Встретив Лу и Рэ в Лейпциге, он организовал посещение спиритического сеанса. Оба они очень интересовались подобными вещами. После сеанса он планировал поразить их впечатляющим опровержением спиритической чуши. Но медиум оказался настолько некомпетентен, что метать хорошо отрепетированные громы и молнии было просто не в кого.
Следующие несколько недель троица провела в полной апатии. Они сходили на несколько концертов, но большую часть времени сидели и сочиняли блестящие афоризмы. Ницше продолжал корректировать и редактировать стиль Лу, который, впрочем, не терял – и так и не потерял – склонности к расплывчатой гиперболизации и излишней цветистости. В заметках на полях ее рукописей он теперь храбро обращался к ней, используя самолично придуманное прозвище Мэрхен (Märchen – «сказка» или же «сочинительница небылиц»).
Все трое составляли афоризмы, описывающие друг друга. Афоризм о Лу гласил: «Женщина не умирает от любви, но гаснет от ее жажды». О Рэ было написано следующее: «Самая сильная боль – ненависть к себе». О Ницше: «Слабость Ницше – в чрезмерной уязвимости». О всей троице: «Лучше всего разделить двух друзей может третий» [16].
Шопенгауэр писал о республике гениев, которая образует своеобразный мост над бурным потоком становления, но никто из них даже не пытался этот мост перейти. Никто не действовал честно, не говорил открыто. «Становление» каждого выбивало почву из-под ног двоих других, и все они только глубже погружались в притворство. Несвятая троица превратилась в бесчестный треугольник, в котором никто не вел себя как подлинно свободный ум.

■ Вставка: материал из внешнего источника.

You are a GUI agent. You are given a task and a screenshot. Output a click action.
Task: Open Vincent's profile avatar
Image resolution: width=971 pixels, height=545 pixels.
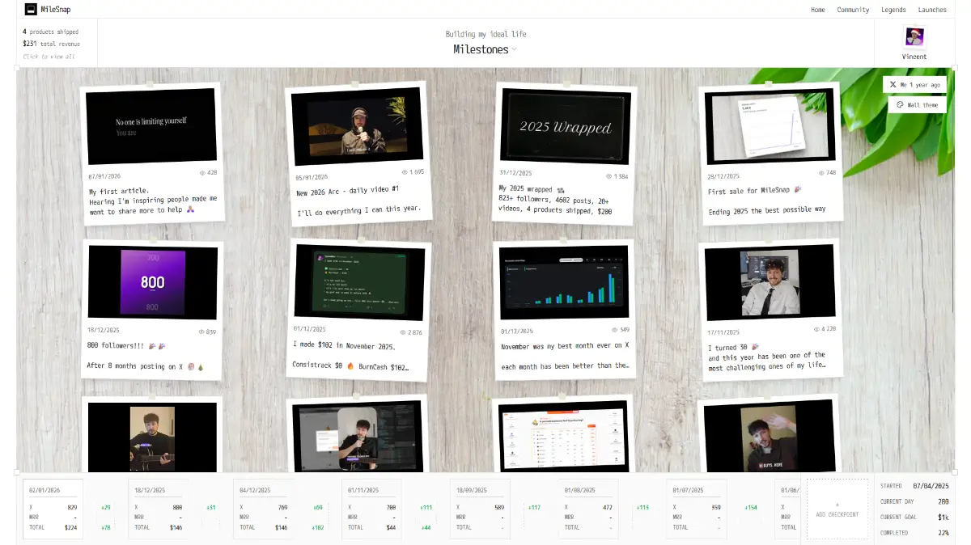[x=914, y=37]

В том году Ницше уже говорил Овербекам, что намерен больше выходить в мир и чаще бывать с людьми. Однако в результате он только убедился в том, что даже такое малое объединение идеалистов, как троица предположительно свободных умов, приводит лишь к тому, что его участников сковывают новые цепи из чувств, неприязни и обязательств. Любые привязанности только увеличивают эту скованность.
5 ноября Лу и Рэ просто исчезли. Ницше не знал, что случилось и почему это произошло. Он бродил вокруг почтового ящика, не понимая, что делать дальше, но никаких писем не приходило. Через десять дней он сам сорвался в Базель, где обещал быть на сорокапятилетии своего дорогого друга Франца Овербека. Но и тут центром его мира стал почтовый ящик. Он постоянно спрашивал Иду Овербек: не приходили ли письма? Не могла ли она их куда-то не туда положить? Может быть, что-то потерялось? Или она что-то от него скрывает? Когда настало время его отъезда, ее поразило отчаяние, сквозившее в его прощальных словах: «Я еду в полное одиночество».